Assim, mantenho a valoração negativa das circunstâncias do crime, promovida em função da qualificadora referente à fraude, eis que devidamente caracterizada no caso em apreço.
No que concerne à culpabilidade do agente, entendo ser cabível, de fato, seu julgamento desfavorável. A conduta criminosa do acusado VALTER (responsável pela efetivação do expediente fraudulento) realmente se revelou ser de reprovabilidade acentuada, tendo em vista o grau de especialização e potencial lesivo da fraude empregada na empreitada criminosa, especialmente quando se tem em consideração à época em que praticado o crime, quando não expedientes fraudulentos de tamanha magnitude não eram tão comuns como nos tempos atuais, tal qual bem fundamentou o magistrado sentenciante. Deve, portanto, ser mantida a valoração negativa de tal circunstância judicial.
Da mesma forma, as consequências do crime devem ser consideradas desfavoráveis, haja vista a proporção do delito praticado, mediante emprego de procedimento fraudulento apto a atingir grande número de correntistas, o que ocasionou a necessidade de indenização pelas instituições financeiras lesadas. Assim, mantenho igualmente sua valoração negativa.
Em relação às demais circunstâncias judicias, não há elementos suficientes nos autos que permitam sua valoração - o acusado não é portador de maus antecedentes, os motivos são inerentes ao tipo penal e nada há a respeito de sua personalidade e conduta social.
Desse modo, mantenho o julgamento negativo da culpabilidade, das circunstâncias e das consequências do crime. No entanto, entendo que a majoração operada na sentença de fato foi demasiada, considerando a existência de apenas três circunstâncias judiciais desfavoráveis. Por esse motivo, redimensiono a pena-base para exasperá-la em menor proporção que aquela promovida na sentença, e estabeleço a pena da primeira etapa em 03 (três) anos e 06 (seis) meses de reclusão e 17 (dezessete) dias-multa, esta última fixada proporcionalmente à pena privativa de liberdade e em consonância ao sistema trifásico da dosagem penal.

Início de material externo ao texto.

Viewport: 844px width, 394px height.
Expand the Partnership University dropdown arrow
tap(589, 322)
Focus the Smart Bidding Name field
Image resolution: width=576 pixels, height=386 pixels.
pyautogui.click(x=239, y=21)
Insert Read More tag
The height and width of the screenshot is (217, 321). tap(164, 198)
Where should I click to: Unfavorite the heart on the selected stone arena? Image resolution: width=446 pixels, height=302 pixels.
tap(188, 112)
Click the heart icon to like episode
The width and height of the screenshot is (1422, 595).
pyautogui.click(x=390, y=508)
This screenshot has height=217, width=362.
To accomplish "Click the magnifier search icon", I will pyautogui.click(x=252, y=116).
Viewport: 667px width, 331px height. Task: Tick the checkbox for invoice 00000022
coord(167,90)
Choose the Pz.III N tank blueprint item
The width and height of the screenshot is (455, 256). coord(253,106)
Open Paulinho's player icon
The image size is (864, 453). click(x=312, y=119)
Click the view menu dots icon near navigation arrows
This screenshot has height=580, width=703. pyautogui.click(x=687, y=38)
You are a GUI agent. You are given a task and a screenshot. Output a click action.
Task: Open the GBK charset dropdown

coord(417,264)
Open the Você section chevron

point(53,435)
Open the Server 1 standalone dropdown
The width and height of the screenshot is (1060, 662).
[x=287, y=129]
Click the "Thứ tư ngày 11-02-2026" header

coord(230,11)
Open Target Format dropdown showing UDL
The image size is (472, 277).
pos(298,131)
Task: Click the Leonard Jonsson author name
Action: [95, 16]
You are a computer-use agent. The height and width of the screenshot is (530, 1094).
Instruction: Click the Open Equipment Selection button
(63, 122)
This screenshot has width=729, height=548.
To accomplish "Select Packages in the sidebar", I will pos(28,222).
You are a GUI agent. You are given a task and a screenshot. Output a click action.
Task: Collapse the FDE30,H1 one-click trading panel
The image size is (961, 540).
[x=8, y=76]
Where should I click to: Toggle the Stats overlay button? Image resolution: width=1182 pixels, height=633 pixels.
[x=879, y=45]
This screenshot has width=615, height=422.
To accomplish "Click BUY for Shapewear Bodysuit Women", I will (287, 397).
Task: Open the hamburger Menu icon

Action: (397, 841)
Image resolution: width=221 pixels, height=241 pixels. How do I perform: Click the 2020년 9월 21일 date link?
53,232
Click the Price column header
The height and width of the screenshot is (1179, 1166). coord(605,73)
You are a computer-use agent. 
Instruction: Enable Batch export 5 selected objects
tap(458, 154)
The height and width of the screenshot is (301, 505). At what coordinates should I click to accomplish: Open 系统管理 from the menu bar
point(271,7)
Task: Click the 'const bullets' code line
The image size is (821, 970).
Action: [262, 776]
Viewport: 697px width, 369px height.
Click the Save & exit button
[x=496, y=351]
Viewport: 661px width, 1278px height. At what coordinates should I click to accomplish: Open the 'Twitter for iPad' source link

Na segunda etapa da dosimetria, foi reconhecida a circunstância agravante descrita no artigo 62, inciso I, do Código Penal, que dispõe: "A pena será ainda agravada em relação ao agente que: I - promove, ou organiza a cooperação no crime ou dirige a atividade dos demais agentes.". Com efeito, deve ser mantida a incidência da referida agravante, haja vista os elementos já analisados no presente feito, os quais revelam a posição de direção da atividade criminosa de VALTER em relação aos corréus.
No tocante às circunstâncias atenuantes, entendo ser cabível o reconhecimento daquela prevista no artigo 65, inciso III, "d", do Código Penal, visto que o acusado, em suas declarações da fase policial, admitiu a prática da atividade criminosa, sendo que suas palavras foram úteis para a formação do convencimento do julgador, nos moldes da Súmula 545 do Superior Tribunal de Justiça.
Sendo assim, de ofício, reconheço a incidência da atenuante de confissão espontânea. Diante da presença da agravante do artigo 62, inciso I, do Código Penal, as aludidas circunstâncias restam compensadas, e a pena intermediária permanece no patamar de 03 (três) anos e 06 (seis) meses de reclusão e 17 (dezessete) dias-multa.
Na terceira fase, não há causas de aumento ou de diminuição, razão pela qual a pena é fixada em 03 (três) anos e 06 (seis) meses de reclusão e 17 (dezessete) dias-multa.
Conforme reconheceu o Juízo, os crimes de furto qualificado em apreço foram cometidos em continuidade delitiva, já que praticados em condições semelhantes de lugar, tempo e modo de execução, e com o mesmo objetivo, o que caracteriza a continuidade delitiva.
Tais circunstâncias revelam a caracterização da ficção jurídica do crime continuado, nos termos do artigo 71 do Código Penal, que prescreve: "Quando o agente, mediante mais de uma ação ou omissão, pratica dois ou mais crime s da mesma espécie e, pelas condições de tempo , lugar, maneira de execução e outras semelhantes, devem os subseqüentes ser havidos como continuação do primeiro, aplica-se-lhe a pena de um só dos crime s, se idênticas, ou a mais grave, se diversas, aumentada, em qualquer caso, de um sexto a dois terços.".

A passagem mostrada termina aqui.